Art in Bristol is everywhere. You walk the streets and another bit of creativity has just popped up opposite a fish and chips shop or a fake moon rises over College Green or men and women sit in a darkened theatre watching short film nominations for the Oscars.

Anger seems to come up whenever women discuss oppression or violence against women. Anger is that last resort of communication when nothing else has worked and destruction is the only way to get your point across. Anger makes you act, escape, respond. It’s full of energy. It can push you out of depression for a moment.

There’s plenty of anger in the ‘feminist’ world. I am qualifying the word feminist because I don’t believe the angry ones represent the movement as such. There are plenty of people out there supporting and promoting women’s rights but anger attracts attention because the media loves a good argument – inflammatory words and rage and everyone making as much noise as possible is perfect for a news machine that needs impact.
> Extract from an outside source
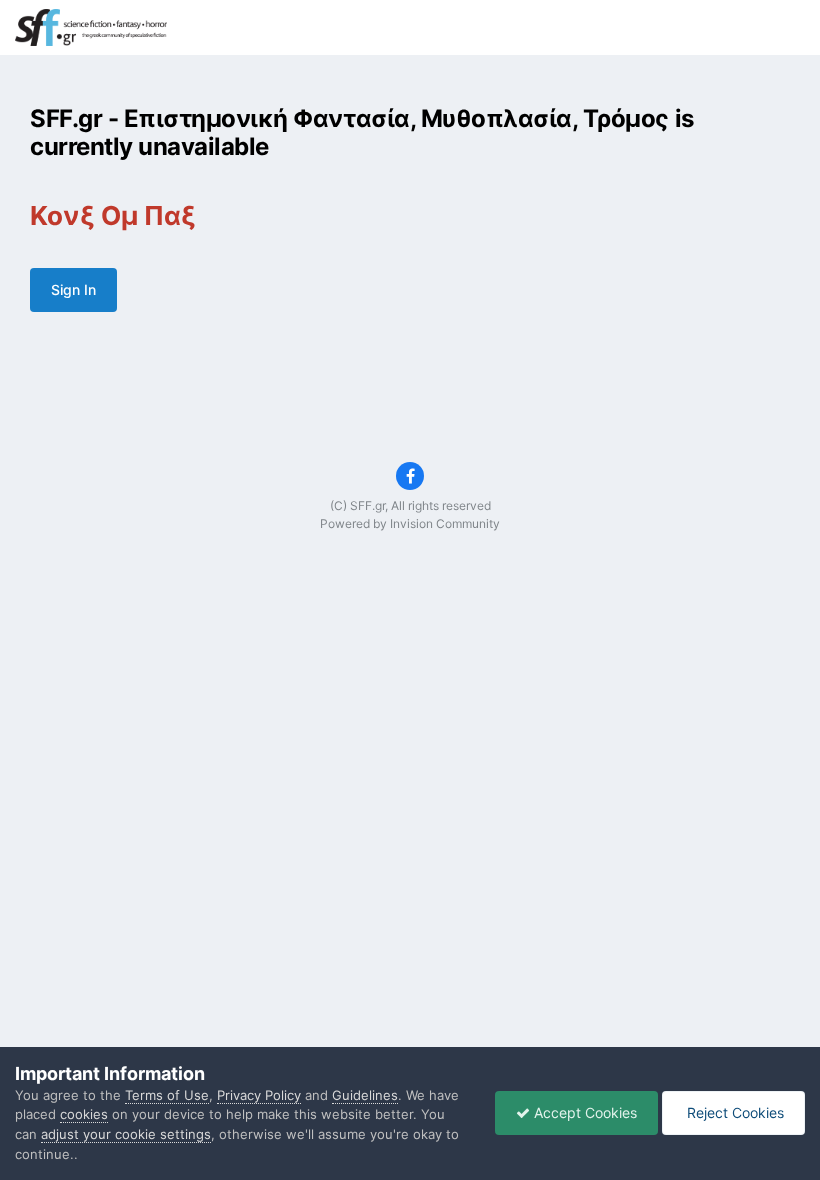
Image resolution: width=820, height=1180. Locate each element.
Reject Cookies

The ‘feminist’ movement in the media tends to get attention for being angry. They point out injustice and rage against men and other women and keep pointing out how women are victims – constant, constant victims. Suffering abuse and violence and having to fight their way out of this oppression.

No part of me denies that there are problems and that women in the roles they mostly make up (service, caretakers, creative industries, social anything) are disproportionately disadvantaged. It’s not just domestic and other violence against women, which is recently starting to take a prominent place in political agendas around the world, it is also in the destruction brought on by capitalism, by the military industries, the wars brought on by domination of resources, the neglect of the environment and so much more.

But women are more than just victims. They are better educated, they are more likely to enter higher education than men, they are better trained, they drive better, they save better and ultimately they survive better.

But then when everything in the world is involved at some point it must involve everyone else in it as well. The women’s movement can’t be seen in isolation. Any impact on women is spread towards everyone. Women’s anger, which does not rise up in isolation, is directed and absorbed by those around them and those around them tend to be children who go on to pour out the same.

Then there is the other side of the feminine; art. There is a £35 million cut in our local budget in Bristol and yet the beauty keeps growing and spreading and no part of it screams out I am a victim and I will destroy you.

As far as the newspapers and the channels see: the art movement which captures the media’s attention is, like the urban graffiti movement, mostly male. It’s the men that draw on the walls and bring colour to the city and it is the women who are screaming and ranting and unleashing sarcastic tirades in the media.

Can that be right? I don’t see how that can be true in reality. There must be more in real life than what we are seeing in the media. I’m going to keep looking.